ACTIVITY LIST.
1 - According to the article on Pamela Sue Anderson, in what year did she receive an honorary degree from the University of Lund?
2 - From the article on Pamela Sue Anderson, reproduce verbatim the passage starting with "- (2006) Revisioning" and going on through "2013. 569–80. Print.".

PAGE EXTRACT.
□ □ □ □ □
= Pamela Sue Anderson =

British philosopher

Pamela Sue Anderson (16 April 1955 – 12 March 2017) was an American philosopher who specialized in philosophy of religion, feminist philosophy and continental philosophy.

In 2007, she was an Official Fellow Tutor in Philosophy and Christian Ethics, Dean, and Women's Advisor of Regent's Park College in the University of Oxford. Her former students include feminist philosopher Hanneke Canters.

Born in Hennepin County, Minnesota, Anderson was educated at Yale University and Mansfield College, Oxford and was formerly Reader in Philosophy at the University of Sunderland. Pamela taught at University of Oxford, where she was working on In Dialogue with Michèle Le Doeuff, translated works of Le Doeuff.

In 2009, she received an honorary degree from the University of Lund in Sweden.

She died of cancer at age 61; she had been ill for two years.

On 17 March 2018, Regent's Park College unveiled a portrait commissioned of Anderson, in recognition of both her academic contributions and her pastoral commitment to the college.

==Selected works==
- Books
- (2010) Kant and Theology. with Jordan Bell. T&T Clark.
- (2006) Revisioning Gender in Philosophy of Religion: the Ethics and Epistemology of Belief. Ashgate.
- (2004) Feminist Philosophy of Religion: Critical readings. Editor with Beverley Clack. Routledge.
- (1998) A Feminist Philosophy of Religion: The rationality and myths of religious belief. Blackwell.
- (1993) Ricoeur and Kant: Philosophy of the will. Scholars Press.
- Edited Books
- (2012) New Topics in Feminist Philosophy of Religion: Contestations and Transcendence Incarnate. Springer Netherlands.
- Articles
- Anderson, Pamela S. "Postmodern Theology." Ed. Chad Meister and Paul Copan. The Routledge Companion to Philosophy of Religion. 2nd ed. New York: Routledge, 2013. 569–80. Print.
□ □ □ □ □
EXTRACTED INFORMATION.
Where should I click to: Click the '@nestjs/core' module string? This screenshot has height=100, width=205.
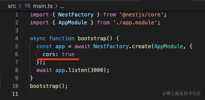[142, 15]
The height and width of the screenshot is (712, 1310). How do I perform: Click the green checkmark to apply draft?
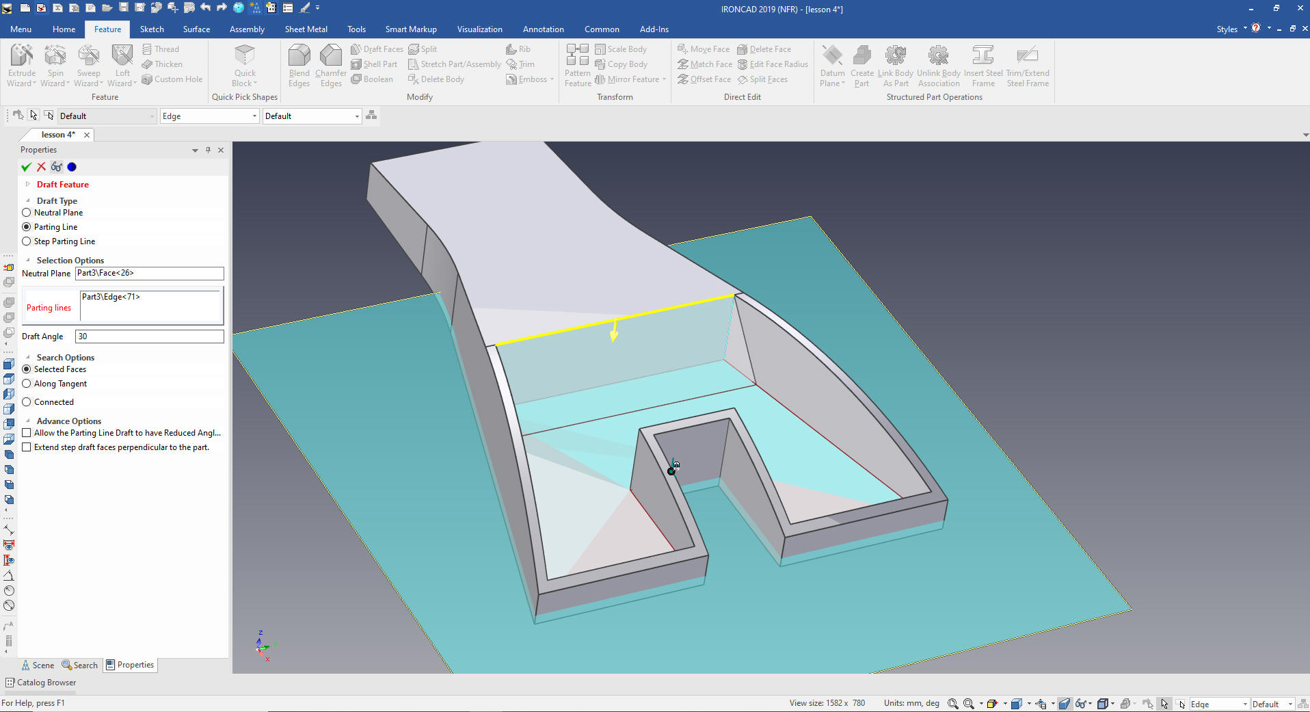(26, 167)
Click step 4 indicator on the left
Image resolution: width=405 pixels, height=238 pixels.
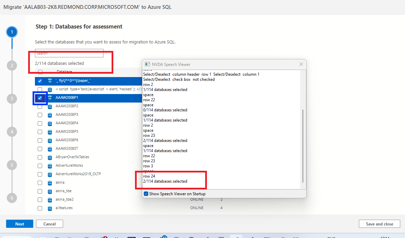[x=12, y=132]
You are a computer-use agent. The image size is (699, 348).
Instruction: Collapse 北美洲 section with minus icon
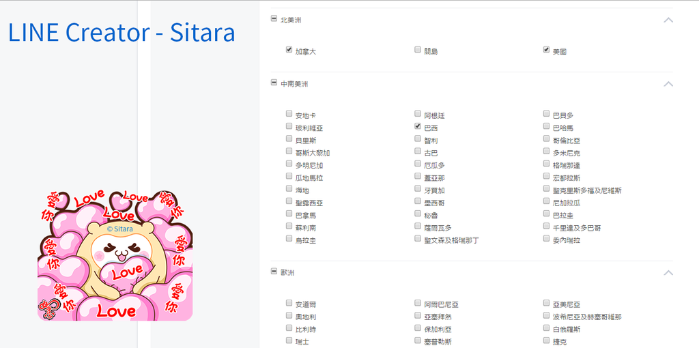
□ □ □ □ □
TASK RESULTS.
1 - 2009

2 -
- (2006) Revisioning Gender in Philosophy of Religion: the Ethics and Epistemology of Belief. Ashgate.
- (2004) Feminist Philosophy of Religion: Critical readings. Editor with Beverley Clack. Routledge.
- (1998) A Feminist Philosophy of Religion: The rationality and myths of religious belief. Blackwell.
- (1993) Ricoeur and Kant: Philosophy of the will. Scholars Press.
- Edited Books
- (2012) New Topics in Feminist Philosophy of Religion: Contestations and Transcendence Incarnate. Springer Netherlands.
- Articles
- Anderson, Pamela S. "Postmodern Theology." Ed. Chad Meister and Paul Copan. The Routledge Companion to Philosophy of Religion. 2nd ed. New York: Routledge, 2013. 569–80. Print.